War on drugs has failed and requires new radical reform, says LSE report

Thursday, October 25th 2012 - 06:37 UTC
Full article 9 comments
Time for a fresh look, outside the box, said President Santos in his foreword to the report Time for a fresh look, outside the box, said President Santos in his foreword to the report

The global war on drugs has failed and international policy requires radical reform to remove outmoded, unscientific thinking, according to a major new report from the London School of Economics and Political Science which has been endorsed by President Santos of Colombia.

It explores the “overwhelming” empirical data showing that the current system has failed. It argues that the human cost of pursuing many international policies renders them unjustifiable – from mass incarceration in the US and Asia, to the HIV/AIDS epidemic in Russia, and violence dominating Latin America.

The Global Drug Wars, published by LSE’s IDEAS centre for the study of international affairs, says that the failure of the global war on drugs is no longer a point of controversy, yet the UN and key governments continue to pursue ineffective policies “driven by a mixture of bureaucratic and ideological inertia.”

It examines how the complex and opaque international drug control system evolved and why it continues to operate in the manner that it does. The reasons why some drugs have traditionally been the subjects of ‘war’, while others have become deeply ingrained in the mainstream economy are also explored. James Mills of the University of Strathclyde surveys the “questionable scientific evidence” which underpins cannabis being a controlled drug.

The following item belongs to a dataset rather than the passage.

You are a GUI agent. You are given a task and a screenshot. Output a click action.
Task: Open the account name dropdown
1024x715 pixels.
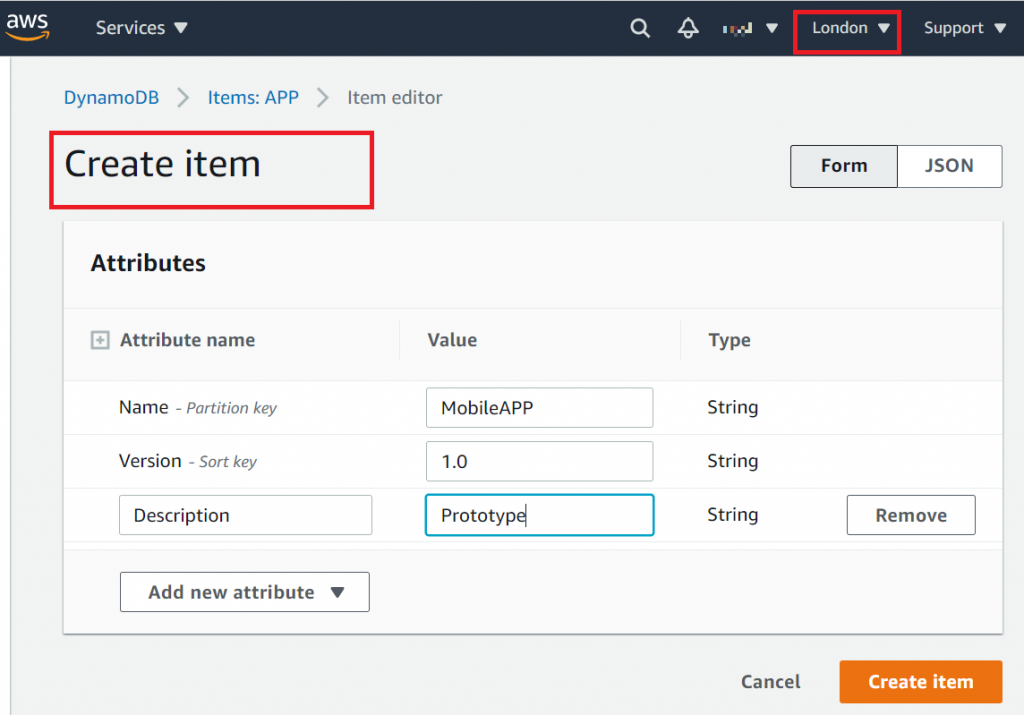[x=750, y=28]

Examining the war against cocaine in Latin America, Paul Gootenberg of the State University of New York at Stony Brook, argues that international drug policy makers create larger and more violent problems than their policies resolve.

Former Swiss President, Ruth Dreifuss, evaluates Switzerland’s interaction with the international system, highlighting the pressure exerted on states trying to pursue policies outside the norm.

Other experts focus on human rights abuses, such as long incarceration for minor drugs offences and lack of treatment for addicts. The International Narcotics Control Board is also criticised for its support for unscientific policies and its refusal to endorse best practice public health policies, particularly around HIV/AIDS prevention. The INCB is branded “the most closed and least transparent of any entity supported by the UN.”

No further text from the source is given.